» **RECORDS SHOWN**
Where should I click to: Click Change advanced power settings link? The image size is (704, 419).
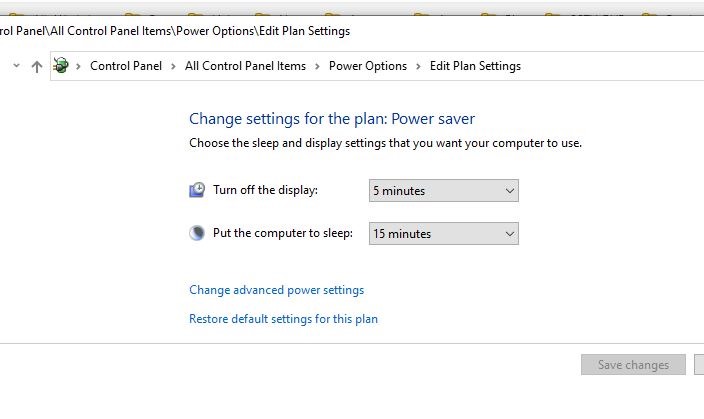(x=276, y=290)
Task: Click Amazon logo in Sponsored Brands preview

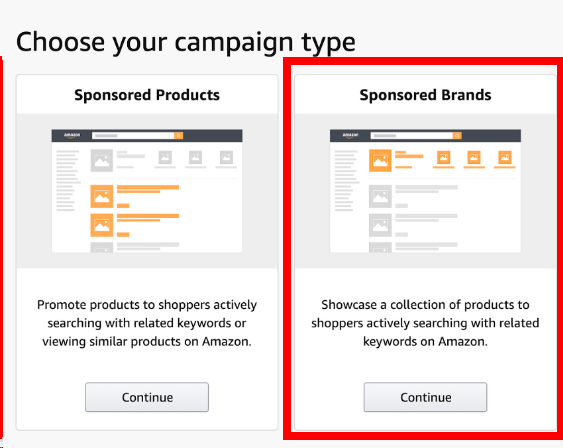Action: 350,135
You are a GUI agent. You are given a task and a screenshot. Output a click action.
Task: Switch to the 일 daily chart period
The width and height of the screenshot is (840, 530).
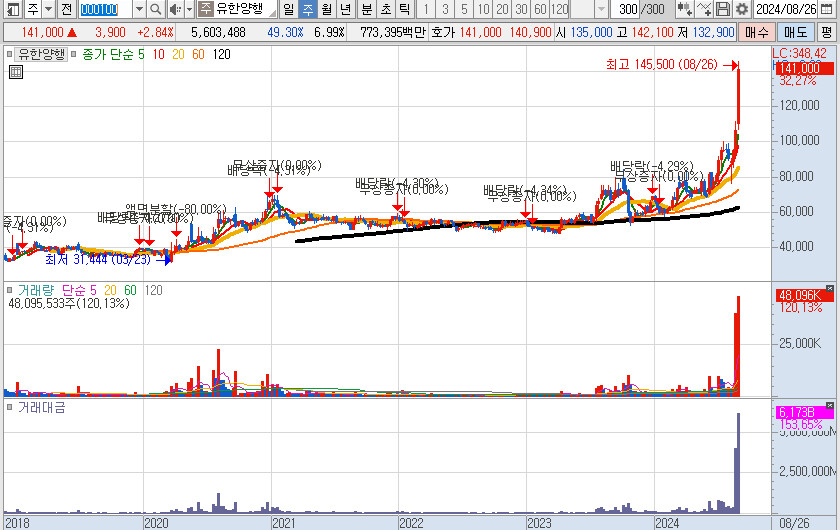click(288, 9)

---

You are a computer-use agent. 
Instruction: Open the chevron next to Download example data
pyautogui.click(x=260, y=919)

==

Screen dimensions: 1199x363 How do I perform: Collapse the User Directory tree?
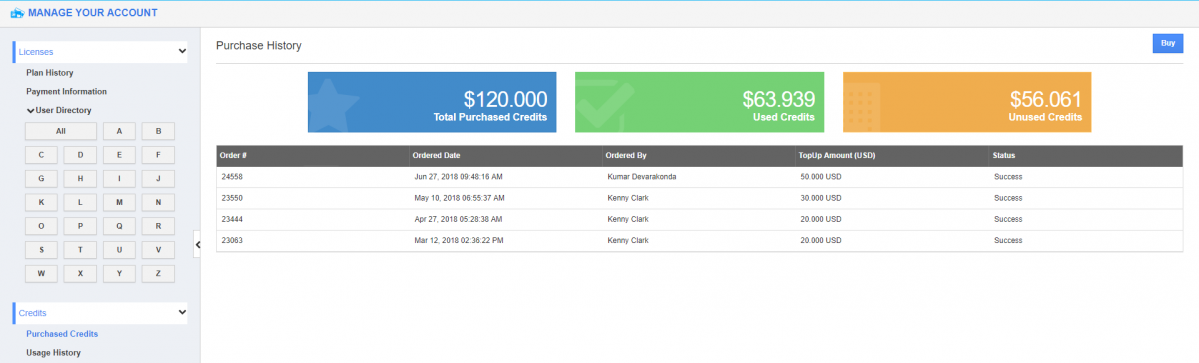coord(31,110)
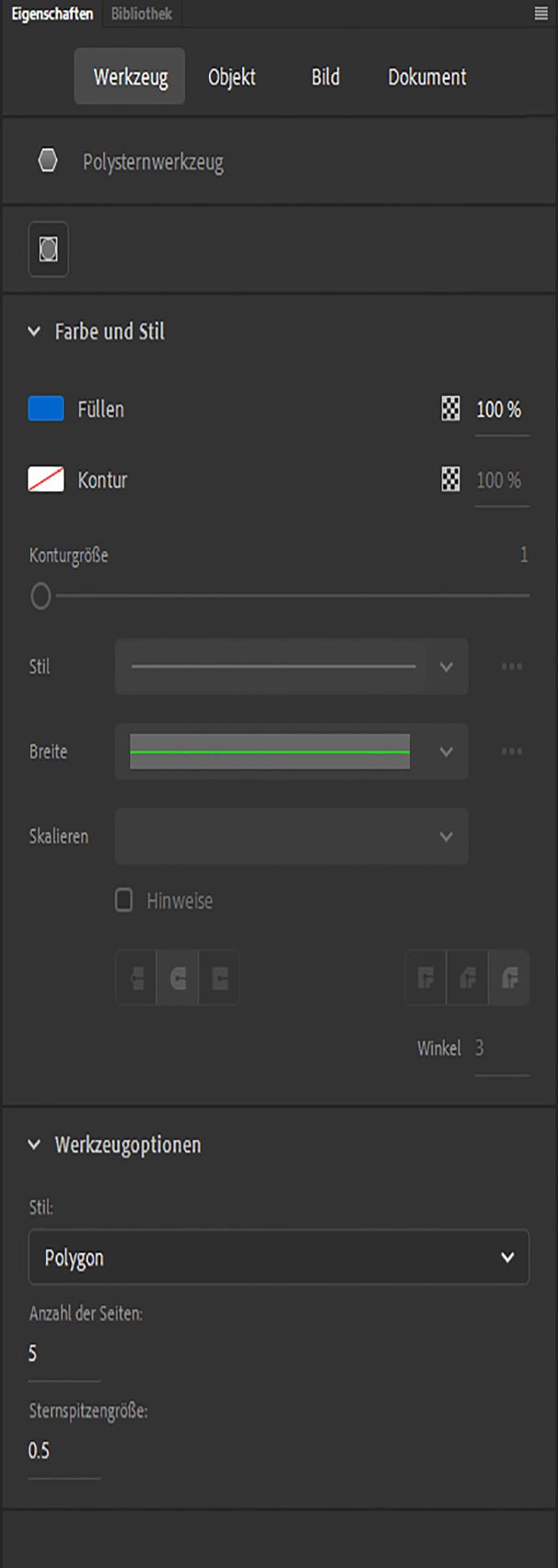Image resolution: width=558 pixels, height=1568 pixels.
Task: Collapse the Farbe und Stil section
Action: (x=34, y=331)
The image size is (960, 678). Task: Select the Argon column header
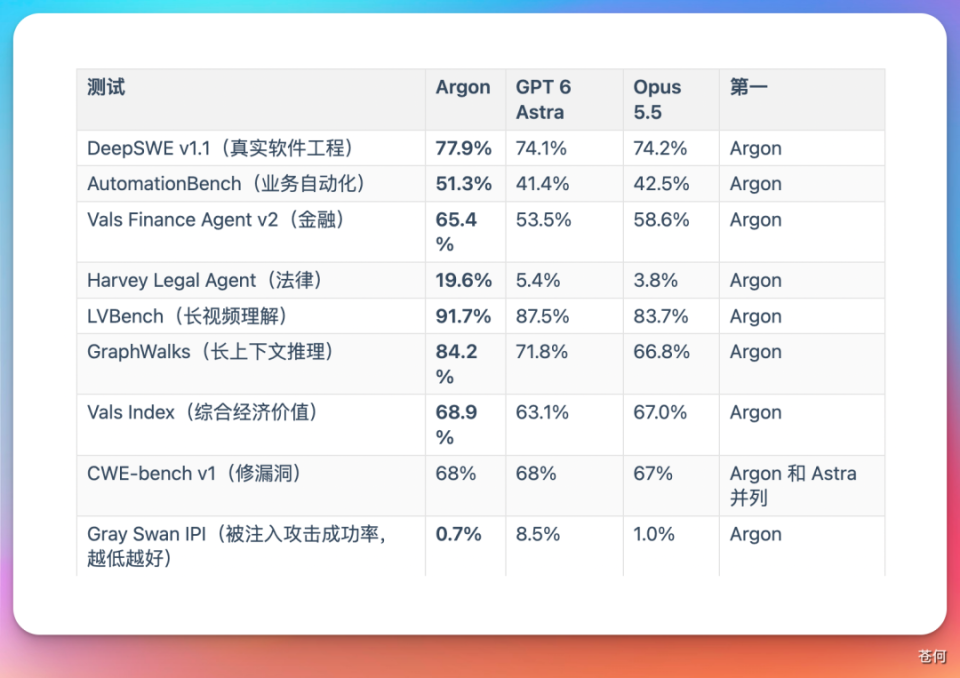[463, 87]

» **WHAT THE EXERCISE ASKS**
For each line in the data above that contains the string "agent", extract the line.

» **YOUR RESPONSE**
You are a GUI agent. You are given a task and a screenshot. Output a click action.
You are a computer-use agent. 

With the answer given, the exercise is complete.